As for the protestant working class, the LO article is entirely mistaken when it derides the idea of “the privileges of the protestant workers” as “a sinister joke, particularly for the 20% of them on the dole”.7 Such simple economism would make fine rhetoric in the fight to unite protestant and catholic workers in joint economic struggles. But it makes for a very false analysis of the nature of the conflict which actually stands in the way of such united class struggle.

To start with, the figures are wrong. The average unemployment across the two communities is 20%. But the rate of unemployment for catholic workers is 2·5 times as high as for protestant! The consequences of such inequality is not lessened by the general lowering of working class conditions in the declining economy of Ulster.

The “privileges” of the protestant worker can be stated more positively. In the largest employer — Short Brothers, manufacturers of aeroplanes and guided missiles — 90% of the 7,000 workforce is protestant! This is despite 17 years of direct rule from the London parliament which finances Shorts! Having explicitly dismissed the relevance of the protestant workers’ privileges, the writer of LO’s article is nevertheless forced to refer to “the relatively privileged and mostly protestant section of the working class”!8

Such “privileges”, however, must be understood as marginal in absolute terms. The average conditions of the protestant working class are no better than for the British working class in general. The fact that they do not equate with the unequal privileges of the middle class over the working class does not, however, make their marginal privileges unimportant!

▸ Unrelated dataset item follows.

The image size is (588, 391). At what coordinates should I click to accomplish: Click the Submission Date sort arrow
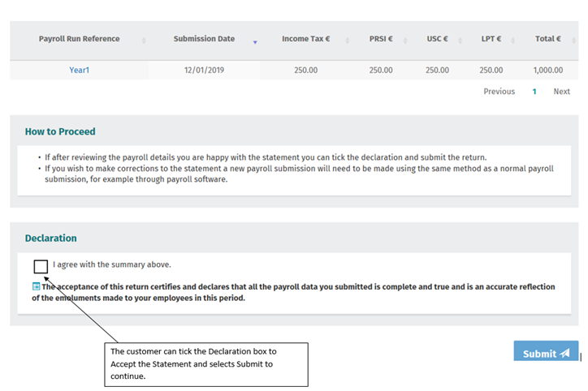pos(255,41)
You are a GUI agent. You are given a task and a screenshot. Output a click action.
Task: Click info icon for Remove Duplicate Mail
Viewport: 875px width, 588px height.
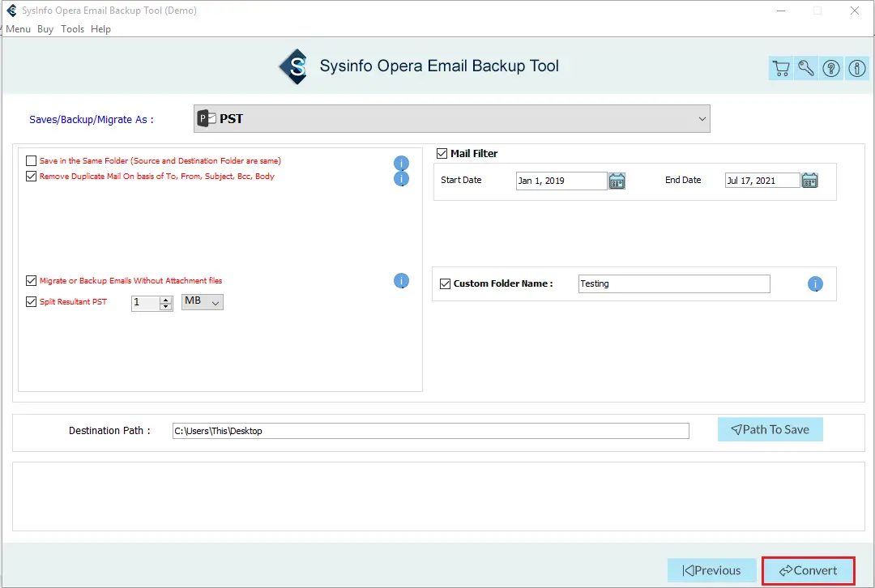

The unskilled and unemployed among the protestant workers suffer low standards of living similar to their catholic neighbours, but individual protestant workers have a greater chance of moving out of the lower strata than their catholic neighbours by being a part of the network of favoritism and patronage in the protestant community.

What is ultimately decisive in shaping the outlook of even the lowest strata is that they are dominated in their workplaces, trade unions, communities and Orange Lodges by the those who do enjoy real relative privileges in comparison to their catholic neighbours. The collective ideology of protestant loyalism involves even the most exploited protestant workers in an identification with the sectarian state.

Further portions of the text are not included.